[76590] in North American Network Operators' Group
Re: Anycast 101
daemon@ATHENA.MIT.EDU (Crist Clark)
Thu Dec 16 20:18:44 2004
Date: Thu, 16 Dec 2004 17:18:12 -0800
From: Crist Clark <crist.clark@globalstar.com>
In-reply-to: <20041217005958.9B48F1AE89@berkshire.research.att.com>
To: "Steven M. Bellovin" <smb@research.att.com>
Cc: Iljitsch van Beijnum <iljitsch@muada.com>,
NANOG list <nanog@nanog.org>
Reply-To: crist.clark@globalstar.com
Errors-To: owner-nanog-outgoing@merit.edu
Steven M. Bellovin wrote:
> In message <41C222C3.9020906@globalstar.com>, Crist Clark writes:
>
>>Iljitsch van Beijnum wrote:
>>
>>
>>>Due to limitations in the DNS protocol, it's not possible
>>>to increase the number of authoritative DNS servers for a zone beyond
>>>around 13.
>>
>>I believe you misspelled, "Due to people who do not understand the DNS
>>protocol being allowed to configure firewalls..."
>
>
> No, firewalls have nothing to do with it. Section 4.2.1 of RFC 1035
> says:
>
> Messages carried by UDP are restricted to 512 bytes (not counting the IP
> or UDP headers).
>
> There's a large installed base of machines that conform to that limit
> and don't understand EDNS0. I'll leave the packet layout and
> arithmetic as an exercise for the reader (cheaters may want to run
> tcpdump on 'dig ns .' and examine the result), but the net result is
> what Iljitsch said: you can only fit about 13 servers into a response.
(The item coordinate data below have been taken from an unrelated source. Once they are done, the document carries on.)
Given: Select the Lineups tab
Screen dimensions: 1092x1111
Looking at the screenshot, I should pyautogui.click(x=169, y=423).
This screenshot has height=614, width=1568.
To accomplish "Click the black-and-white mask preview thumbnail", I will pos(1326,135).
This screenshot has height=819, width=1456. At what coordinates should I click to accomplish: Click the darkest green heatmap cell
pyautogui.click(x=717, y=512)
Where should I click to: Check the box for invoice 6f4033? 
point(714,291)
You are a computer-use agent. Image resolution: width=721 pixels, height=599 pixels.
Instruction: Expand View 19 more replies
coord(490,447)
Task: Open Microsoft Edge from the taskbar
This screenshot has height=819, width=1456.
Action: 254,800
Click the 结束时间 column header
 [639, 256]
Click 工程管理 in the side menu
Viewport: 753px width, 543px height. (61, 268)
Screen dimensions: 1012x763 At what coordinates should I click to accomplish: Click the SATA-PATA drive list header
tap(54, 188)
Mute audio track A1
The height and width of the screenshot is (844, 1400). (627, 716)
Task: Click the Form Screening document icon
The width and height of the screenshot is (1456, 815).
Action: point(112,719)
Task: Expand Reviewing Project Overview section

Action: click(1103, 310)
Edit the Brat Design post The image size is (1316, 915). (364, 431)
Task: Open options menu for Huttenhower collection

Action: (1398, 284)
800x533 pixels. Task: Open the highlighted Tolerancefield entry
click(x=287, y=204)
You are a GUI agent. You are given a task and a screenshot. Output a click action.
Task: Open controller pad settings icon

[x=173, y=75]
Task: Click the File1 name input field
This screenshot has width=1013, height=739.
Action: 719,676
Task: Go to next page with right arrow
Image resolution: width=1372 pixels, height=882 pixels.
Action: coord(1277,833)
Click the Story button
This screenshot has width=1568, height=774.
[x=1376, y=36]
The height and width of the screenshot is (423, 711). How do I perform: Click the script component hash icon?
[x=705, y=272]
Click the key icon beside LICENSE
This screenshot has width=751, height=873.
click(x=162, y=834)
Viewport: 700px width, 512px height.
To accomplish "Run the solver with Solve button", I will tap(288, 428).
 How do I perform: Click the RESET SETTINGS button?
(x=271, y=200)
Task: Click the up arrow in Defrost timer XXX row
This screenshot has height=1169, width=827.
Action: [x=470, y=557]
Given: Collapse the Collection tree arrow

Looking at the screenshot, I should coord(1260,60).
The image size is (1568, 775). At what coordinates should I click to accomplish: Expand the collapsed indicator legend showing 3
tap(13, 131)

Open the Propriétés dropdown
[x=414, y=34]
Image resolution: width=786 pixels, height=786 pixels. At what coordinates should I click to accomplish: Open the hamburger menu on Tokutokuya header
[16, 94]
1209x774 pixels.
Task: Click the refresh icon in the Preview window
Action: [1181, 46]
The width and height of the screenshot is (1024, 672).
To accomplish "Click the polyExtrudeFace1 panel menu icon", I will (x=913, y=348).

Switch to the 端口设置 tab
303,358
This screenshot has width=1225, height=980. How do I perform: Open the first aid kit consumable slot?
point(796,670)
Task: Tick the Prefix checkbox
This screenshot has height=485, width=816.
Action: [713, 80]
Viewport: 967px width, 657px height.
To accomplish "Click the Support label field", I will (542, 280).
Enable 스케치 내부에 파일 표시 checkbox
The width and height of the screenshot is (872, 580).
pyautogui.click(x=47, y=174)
Into a UDP response. A resolver will recieve the first 512 bytes of the
truncated response and may then use TCP to get the complete response...
unless there is a firewall blocking 53/tcp in the way. But how often
does that happpen?
The root servers sustaining the ensuing SYN flood is another issue.